A empresa que havia vencido a licitação para realizar os serviços de manutenção na rede de iluminação pública da cidade não conseguiu atender ao ritmo de trabalho da Prefeitura. Deixou de prestar o serviço com a agilidade devida e teve o contrato rescindido. Convocada para ficar com a empreitada, a segunda colocada – vejam só – preferiu abrir mão de seu direito. Sobrou então para a terceira colocada, a Quark Engenharia, que topou o contrato, que segue agora até fevereiro do ano que vem.

  • Preço baixo

Se você acha estranho que uma empresa aceite entrar numa licitação, consiga vencer o certame e depois simplesmente não execute o contrato, mesmo com a Prefeitura esteja pagando em dia, a gente explica. Principalmente no caso dessa disputa pelos serviços de iluminação pública, o que se viu foram as concorrentes baixando absurdamente o preço para ficar com o contrato. Isto, embora pareça bom para o Município, nem sempre o é. Acontece que ao baixar exageradamente o valor, as empresas reduzem também a margem de lucro e muitas vezes deixam até de ter lucro. Ao assumirem a empreitada e se depararem com uma demanda muito grande de serviço e com gestores do contrato que não aceitam “conversar”, acabam arriando. Foi o que aparentemente aconteceu neste caso.
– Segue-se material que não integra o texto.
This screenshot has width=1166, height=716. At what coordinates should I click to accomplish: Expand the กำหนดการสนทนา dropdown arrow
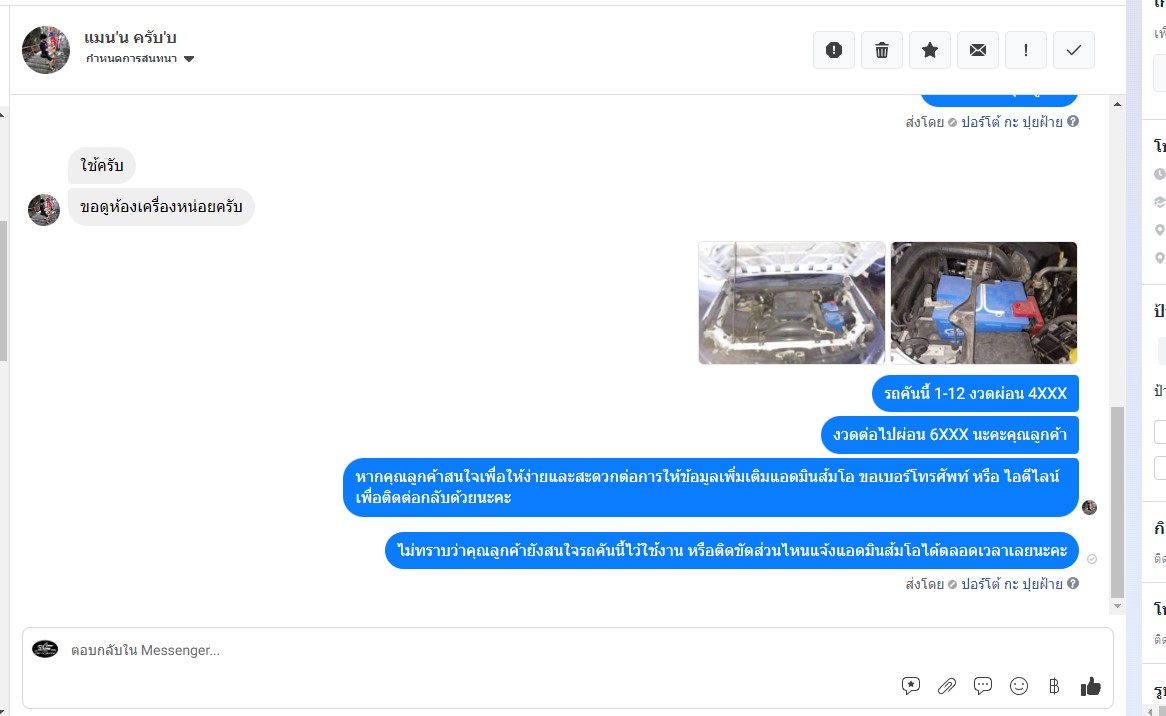tap(189, 59)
Vamos torcer para que a empresa que assumiu o serviço agora tenha se atentado a esse ritmo.

  • Semana que vem

Para quem já estava com saudades, olha que boa notícia. Recomeçam na próxima terça-feira, 6 de agosto, as sessões plenárias da Câmara de Vereadores. Entre os projetos muito importantes que os nobres edis terão que apreciar neste segundo semestre estão a lei geral do Plano Diretor e a lei que autoriza o Município a firmar concessão dos serviços de água e esgoto com a Sanepar. Além disso, claro, há também a novela sobre a cassação (ou não) do mandato do vereador Francisco Carlos Cabrini.

  • Férias

A mesa executiva da Câmara autorizou que o prefeito Hissam Hussein Dehaini (Cidadania) tire licença neste mês de agosto. A dúvida agora é se ele realmente gozará das férias. Isto porque o plano inicial era que o descanso se desse em julho. Dona Hilda Lucalski, a vice, chegou a aquecer, fazer alongamento, treinar a assinatura e tudo o mais, mas o prefeito acabou resolvendo ficar trabalhando.